L’exemple de la violence au sein du couple
On peut prendre comme exemple une de ses photographies les plus connues, “Nan One Month After Being Battered” parue en 1986 dans The Ballad of Sexual Dependency : c’est un auto-portrait où on la voit avec des ecchymoses sous les yeux et l’oeil gauche rouge, contre un meuble en bois et un rideau blanc sous une lumière artificielle. Ainsi, elle se photographie comme une victime de violences conjugales, dans une image qu’on voit très rarement : une femme battue, pleine de blessures. Néanmoins, elle nous regarde avec un air de défi.
Nan One Month After Being Battered, Nan Goldin
Concernant cette image, elle dira notamment :
“Je ne désirais pas ramener cette image à ma seule expérience, mais à celle de toutes les femmes, de tous les hommes, et de toutes les relations ; la violence est potentielle dans chaque couple.”

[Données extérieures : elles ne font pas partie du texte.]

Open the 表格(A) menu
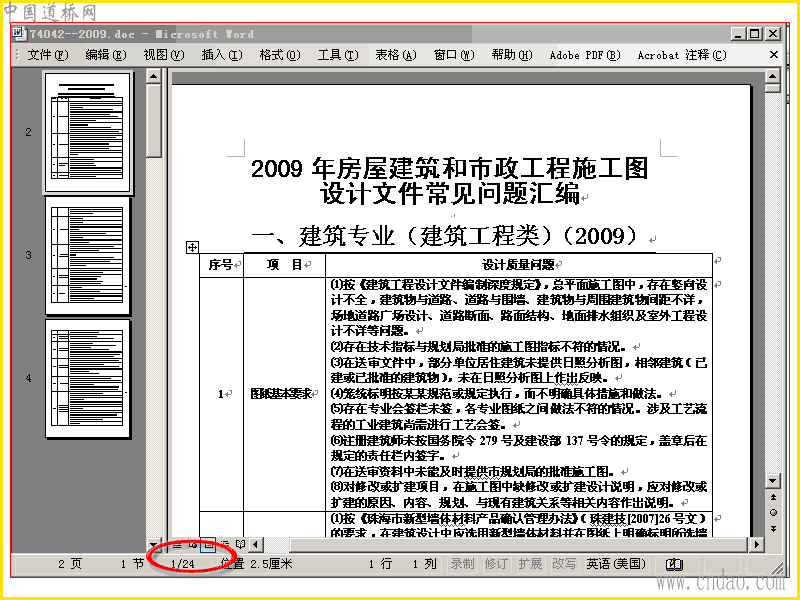The width and height of the screenshot is (800, 600). (396, 55)
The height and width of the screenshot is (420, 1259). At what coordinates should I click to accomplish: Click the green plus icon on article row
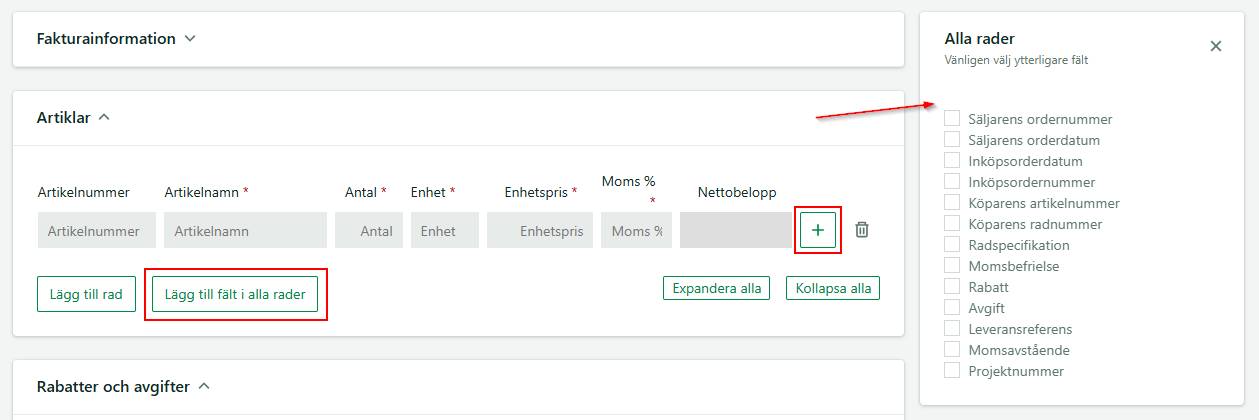tap(818, 230)
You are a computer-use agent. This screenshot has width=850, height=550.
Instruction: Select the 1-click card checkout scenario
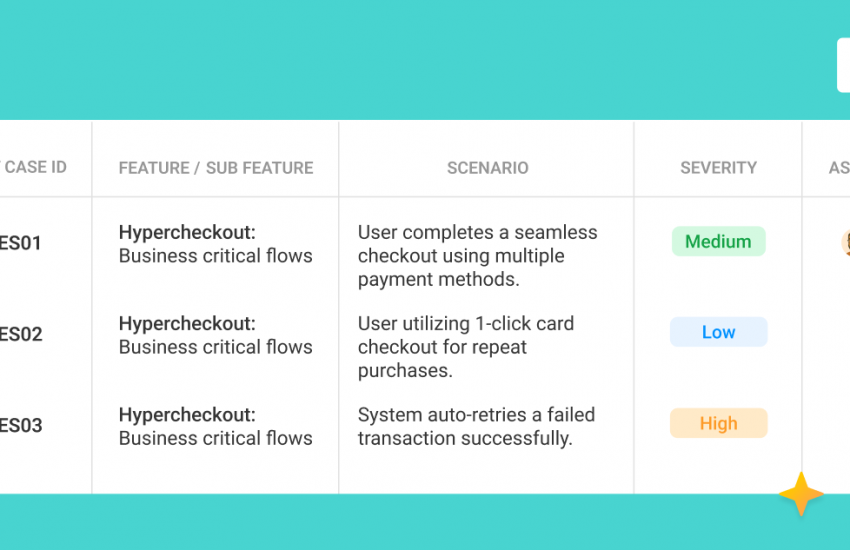[x=466, y=347]
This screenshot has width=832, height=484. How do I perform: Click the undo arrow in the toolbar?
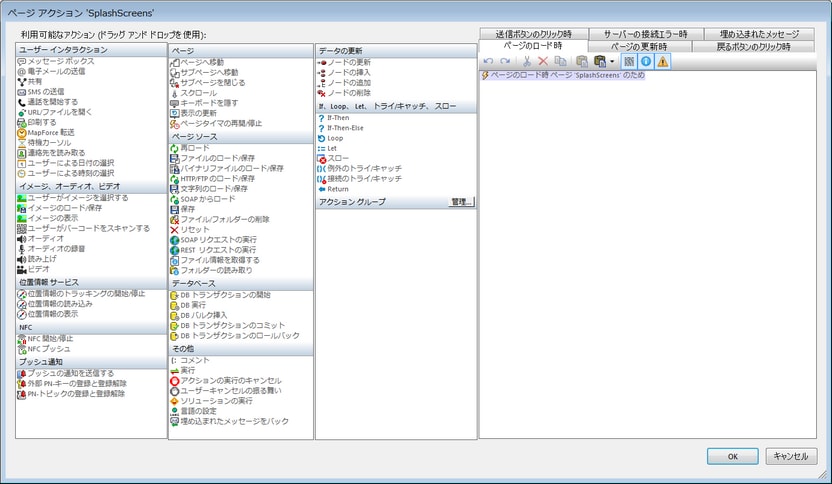(x=488, y=62)
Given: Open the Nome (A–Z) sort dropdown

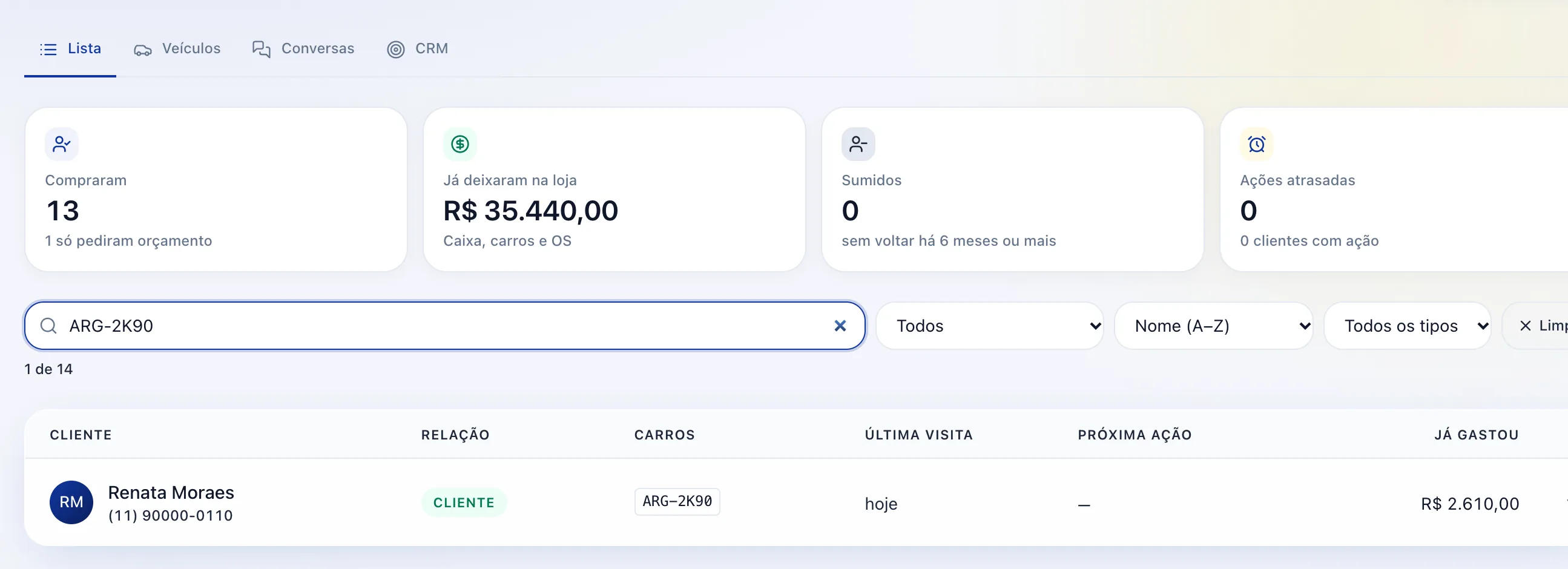Looking at the screenshot, I should click(1213, 326).
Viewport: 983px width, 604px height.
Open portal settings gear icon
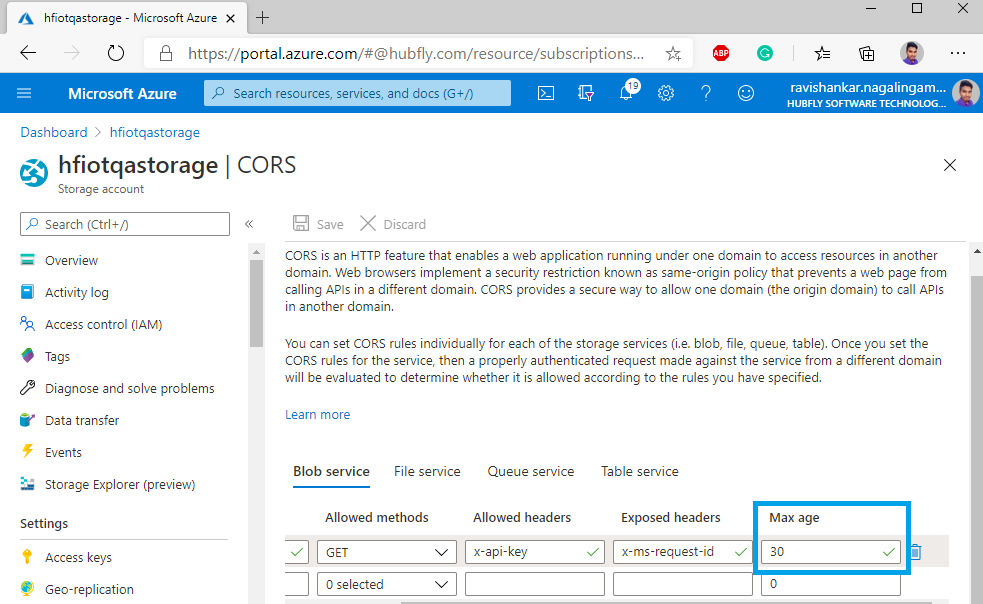[x=666, y=93]
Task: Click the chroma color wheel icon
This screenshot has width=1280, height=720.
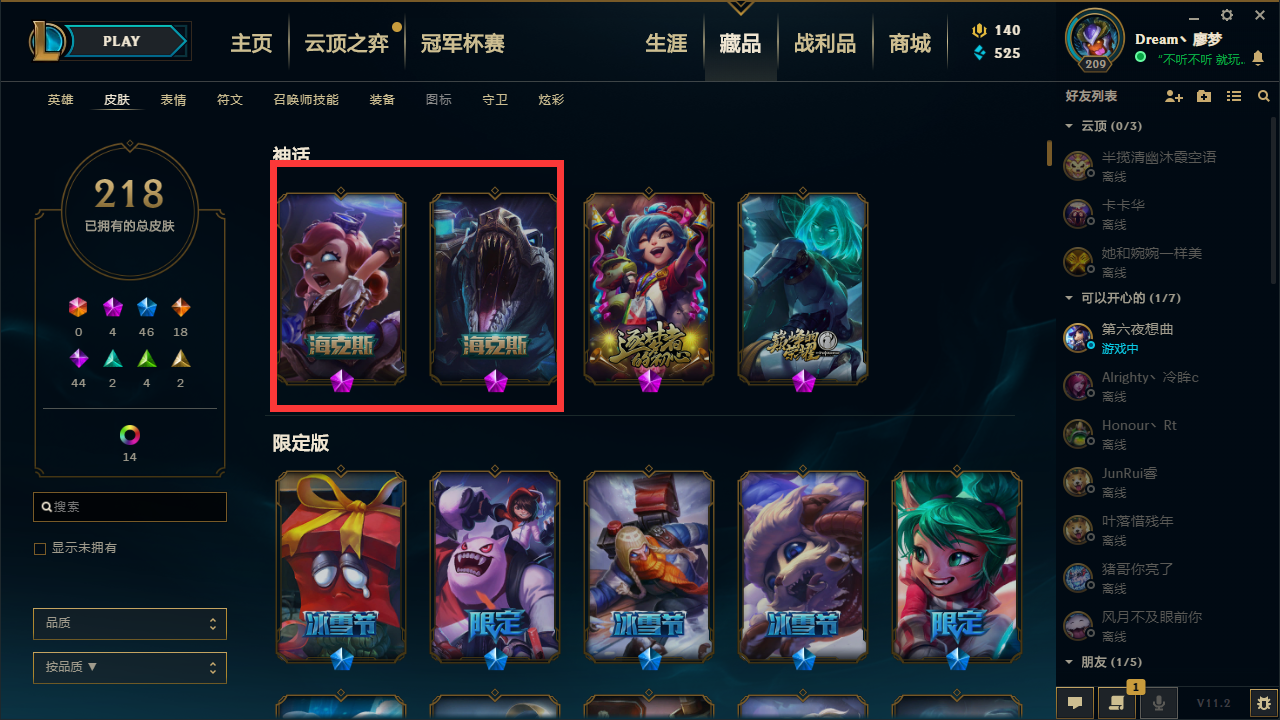Action: click(x=130, y=435)
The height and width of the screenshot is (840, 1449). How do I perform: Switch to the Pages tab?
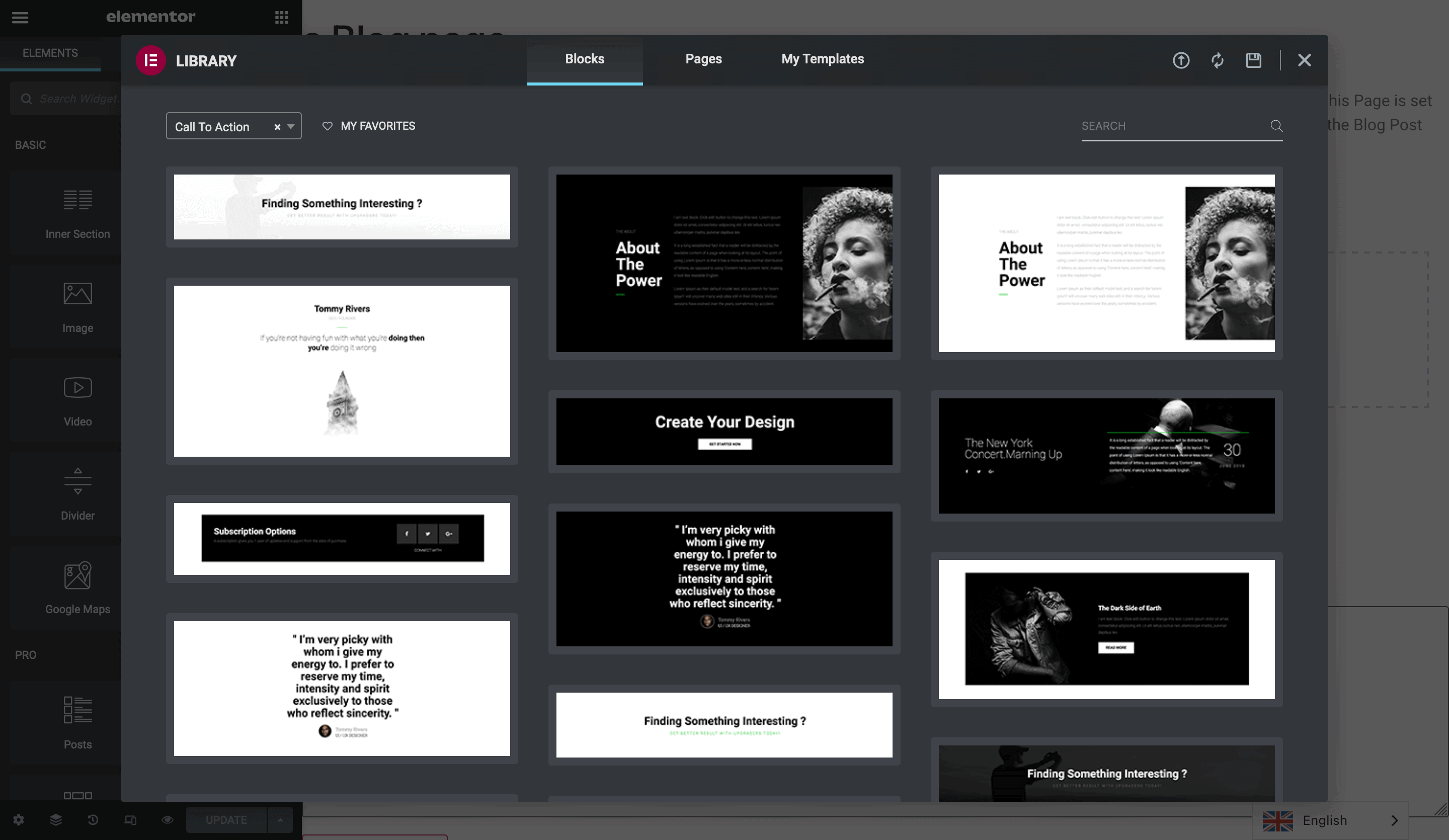pos(703,58)
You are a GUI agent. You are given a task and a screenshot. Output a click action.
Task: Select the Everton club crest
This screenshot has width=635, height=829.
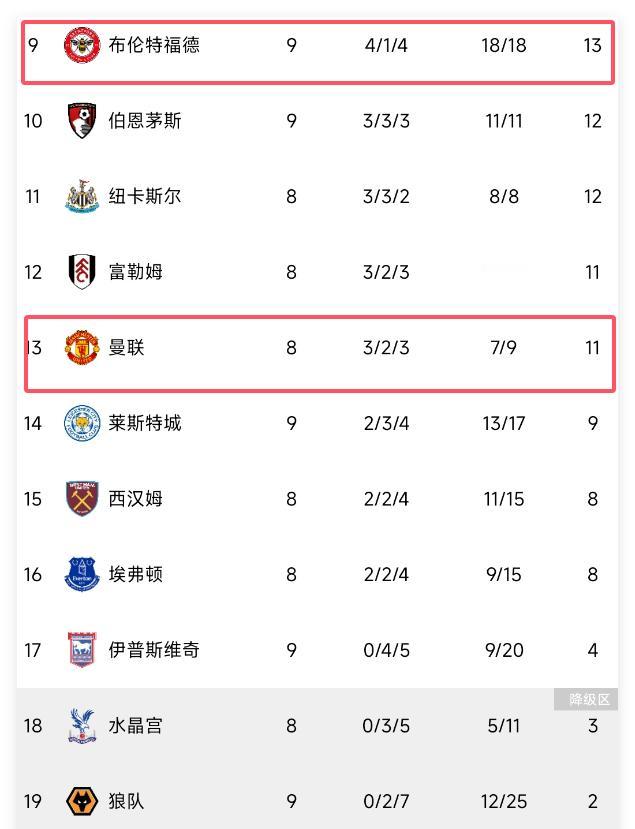point(81,574)
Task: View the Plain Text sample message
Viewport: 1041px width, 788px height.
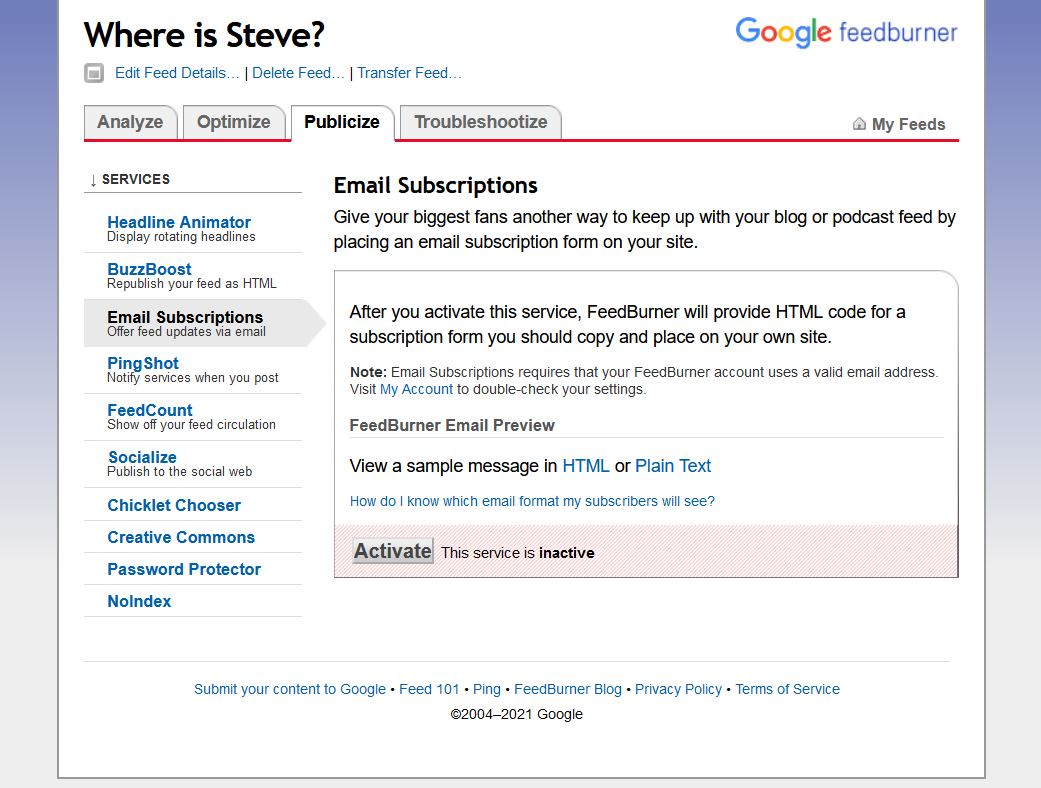Action: 673,466
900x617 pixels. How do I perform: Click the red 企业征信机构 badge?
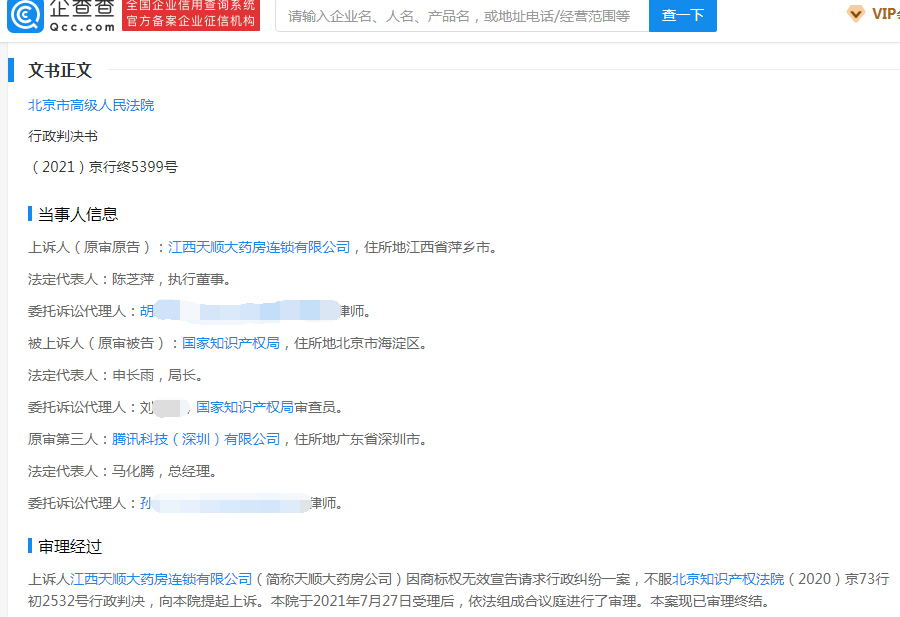[190, 15]
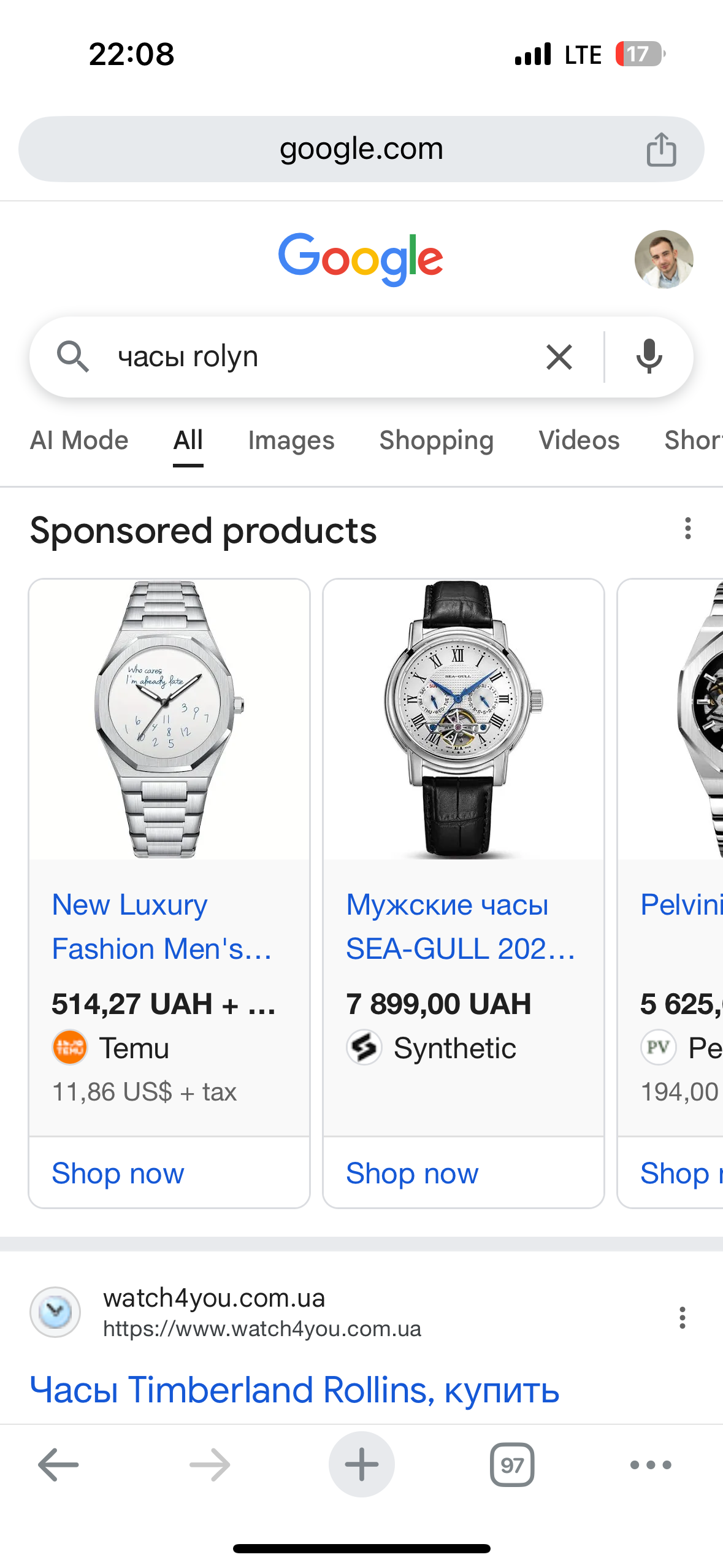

Ainsi, en photographiant ce moment éminemment intime, celui d’être victime de violences, chose qu’on cache normalement, elle veut créer un témoignage universel, celui des femmes battues : il s’agit alors de rendre l’intime, le quotidien, au moyen de l’art, universel, non pas pour choquer mais bien pour rendre les gens conscients de cette réalité et de plus la cacher. La photographie est alors un moyen qui permet à une violence qui pour beaucoup est choquante et ne dois pas être dite d’exister dans les consciences, elle montre qu’on peut et doit en parler. On peut enfin noter que la photographie est très objective, elle ne cherche pas spécialement à rendre belle cette violence, ce corps battu, mais au contraire elle le montre dans toutes sa froideur, dans toute sa réalité, ce qui interpelle d’autant plus notre regard et rend ces marques de violence très saisissantes.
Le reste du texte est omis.